Snake Anti-Venom Supply is Dwindling

Will expire by June 2016

Sep 9, 2015
Outside Magazine
Doctors Without Boarders

We will run out of anti-venom for Africa's deadliest snakes in 2016, warns Doctors Without Borders.    Herman Pijpers / Flickr

Doctors Without Borders warns that the world’s supply of Fav-Afrique, the most effective snakebite treatment in Sub-Saharan Africa, will expire in June 2016, the BBC reported Tuesday. The anti-venom’s manufacturer, Sanofi Pasteur, says that it is not cost-effective to continue producing Fav-Afrique and has moved on to producing a rabies treatment. 

Doctors Without Borders told the Washington Post that snakebites are “one of the world’s most neglected public health emergencies." Five million snakebites happen every year, killing an estimated 100,000 people and leaving 400,000 permanently disabled or disfigured. Of those deaths, 30,000 occur in Sub-Saharan Africa, and an estimated 8,000 people in the region require amputations each year.

Fav-Afrique is the best proven antidote for ten different types of deadly snake venom in Sub-Saharan Africa.
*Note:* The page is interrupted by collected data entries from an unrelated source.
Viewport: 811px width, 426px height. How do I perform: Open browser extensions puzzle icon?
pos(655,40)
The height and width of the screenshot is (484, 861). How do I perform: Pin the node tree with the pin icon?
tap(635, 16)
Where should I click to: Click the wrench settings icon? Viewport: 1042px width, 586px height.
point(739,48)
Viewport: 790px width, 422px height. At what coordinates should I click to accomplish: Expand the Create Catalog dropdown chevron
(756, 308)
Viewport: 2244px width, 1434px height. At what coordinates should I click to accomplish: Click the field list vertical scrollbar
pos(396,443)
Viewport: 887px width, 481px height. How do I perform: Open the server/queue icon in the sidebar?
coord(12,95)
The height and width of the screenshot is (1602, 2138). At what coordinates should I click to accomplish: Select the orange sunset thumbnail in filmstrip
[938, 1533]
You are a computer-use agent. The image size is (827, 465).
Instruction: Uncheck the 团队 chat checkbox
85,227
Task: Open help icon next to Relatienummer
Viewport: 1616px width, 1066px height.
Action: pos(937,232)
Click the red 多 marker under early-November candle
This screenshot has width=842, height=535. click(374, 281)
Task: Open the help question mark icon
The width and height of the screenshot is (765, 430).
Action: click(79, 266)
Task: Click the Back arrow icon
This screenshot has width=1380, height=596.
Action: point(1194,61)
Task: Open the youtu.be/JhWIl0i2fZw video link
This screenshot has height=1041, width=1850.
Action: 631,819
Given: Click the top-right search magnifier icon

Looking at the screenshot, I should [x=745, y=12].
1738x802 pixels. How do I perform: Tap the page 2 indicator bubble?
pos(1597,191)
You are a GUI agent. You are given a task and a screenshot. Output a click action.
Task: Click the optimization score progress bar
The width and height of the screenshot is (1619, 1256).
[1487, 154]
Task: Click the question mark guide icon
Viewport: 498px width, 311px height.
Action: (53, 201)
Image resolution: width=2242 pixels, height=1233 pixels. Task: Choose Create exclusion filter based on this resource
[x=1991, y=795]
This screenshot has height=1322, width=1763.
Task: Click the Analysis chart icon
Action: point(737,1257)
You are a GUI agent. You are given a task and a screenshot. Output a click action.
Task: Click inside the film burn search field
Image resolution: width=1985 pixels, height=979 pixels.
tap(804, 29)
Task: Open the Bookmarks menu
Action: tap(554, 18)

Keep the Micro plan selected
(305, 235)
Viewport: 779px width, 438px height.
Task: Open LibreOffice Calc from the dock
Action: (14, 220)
Alternatives exist, but they are either not as effective or do not treat a broad range of snakebites. 

"Most people who get bitten by a snake aren't exactly sure what kind of snake it is that bit them, and so having an anti-venom that works against a variety of different species is really important,” Polly Markandya of Doctors Without Borders told the BBC. "We are worried that without that anti-venom available, people will die unnecessarily."

Sanofi Pasteur offered to share the anti-venom formula with other companies and is negotiating with another manufacturer, but Doctors Without Borders doesn’t expect these talks to culminate in a replacement product for another two years.